*Problem description*
In the records below, rename every "computer-use agent" to "desktop assistant" and copy out all other lines unchanged, leaving out the pictures.

*Dataset records*

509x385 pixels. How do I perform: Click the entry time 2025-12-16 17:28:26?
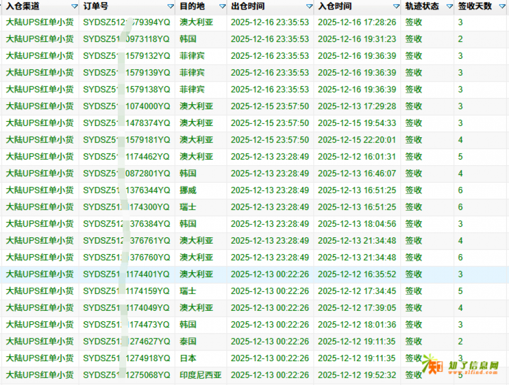(x=356, y=22)
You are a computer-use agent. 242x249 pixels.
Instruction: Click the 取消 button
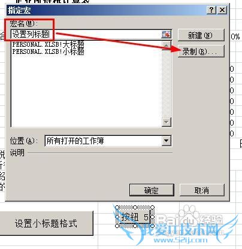pyautogui.click(x=202, y=190)
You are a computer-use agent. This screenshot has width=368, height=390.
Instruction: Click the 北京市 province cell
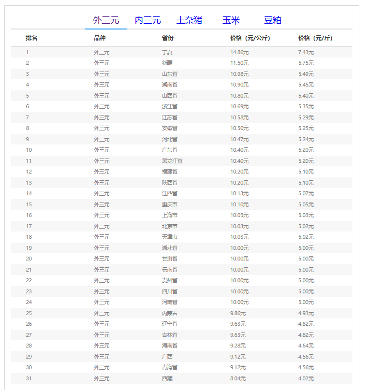pos(170,226)
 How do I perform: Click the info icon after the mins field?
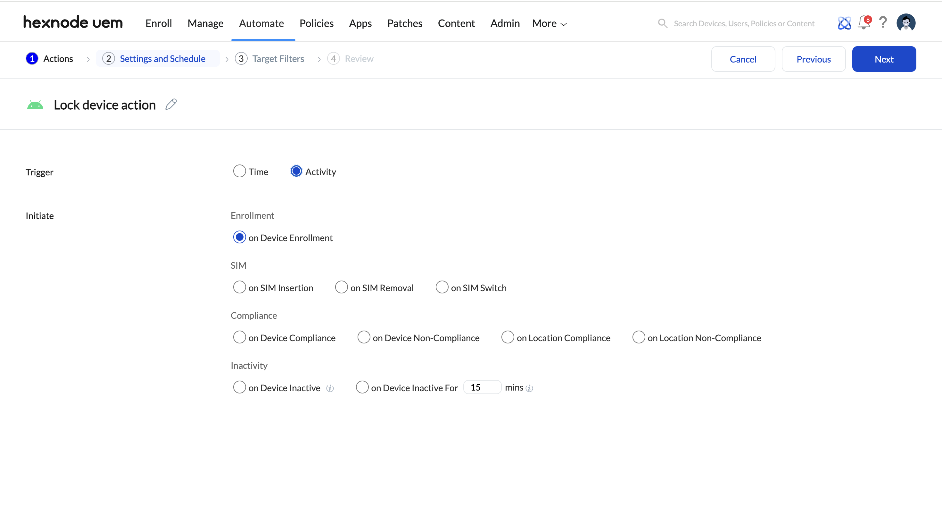tap(530, 388)
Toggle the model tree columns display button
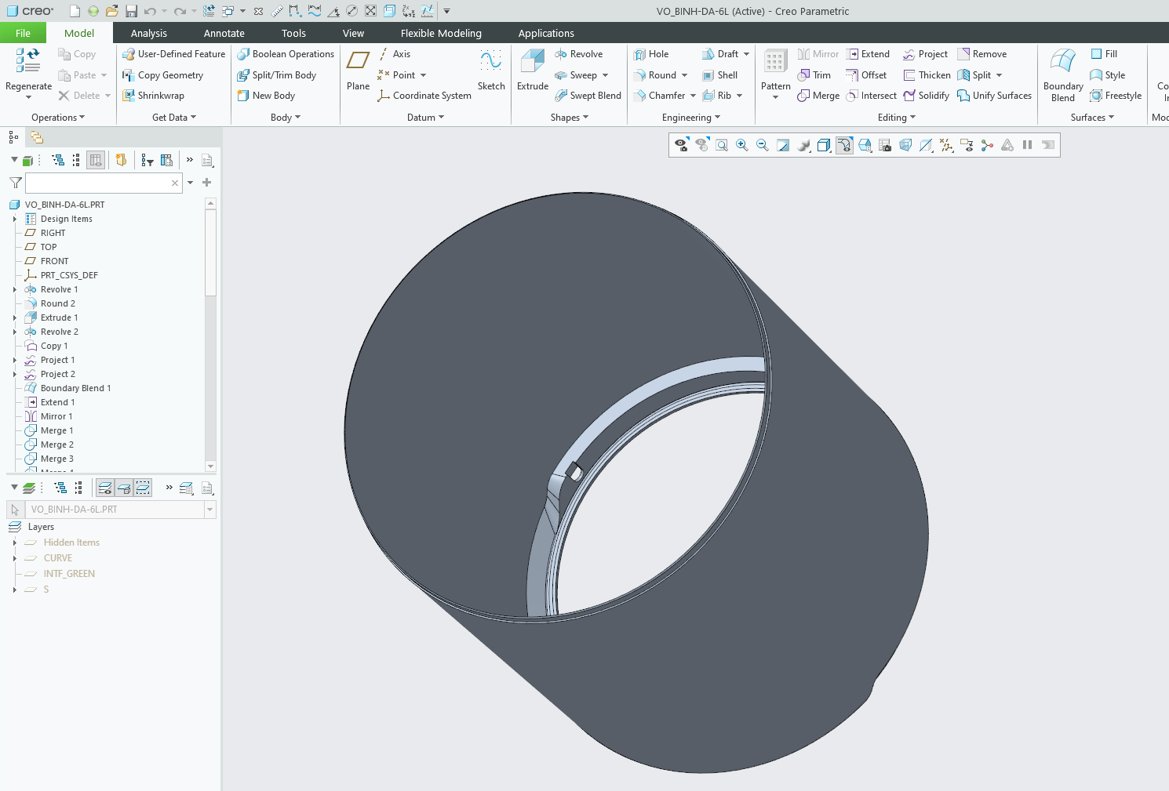Image resolution: width=1169 pixels, height=791 pixels. coord(96,160)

*Full output*
509x385 pixels. How do I perform: Click the entry time 2025-12-16 17:28:26?
(x=356, y=22)
You are a desktop assistant. 242x249 pixels.
Instruction: Click the 取消 button
pyautogui.click(x=202, y=190)
You are a desktop assistant. This screenshot has width=368, height=390.
Instruction: Click the 北京市 province cell
pos(170,226)
 How do I perform: Click the info icon after the mins field?
tap(530, 388)
Toggle the model tree columns display button
Image resolution: width=1169 pixels, height=791 pixels. coord(96,160)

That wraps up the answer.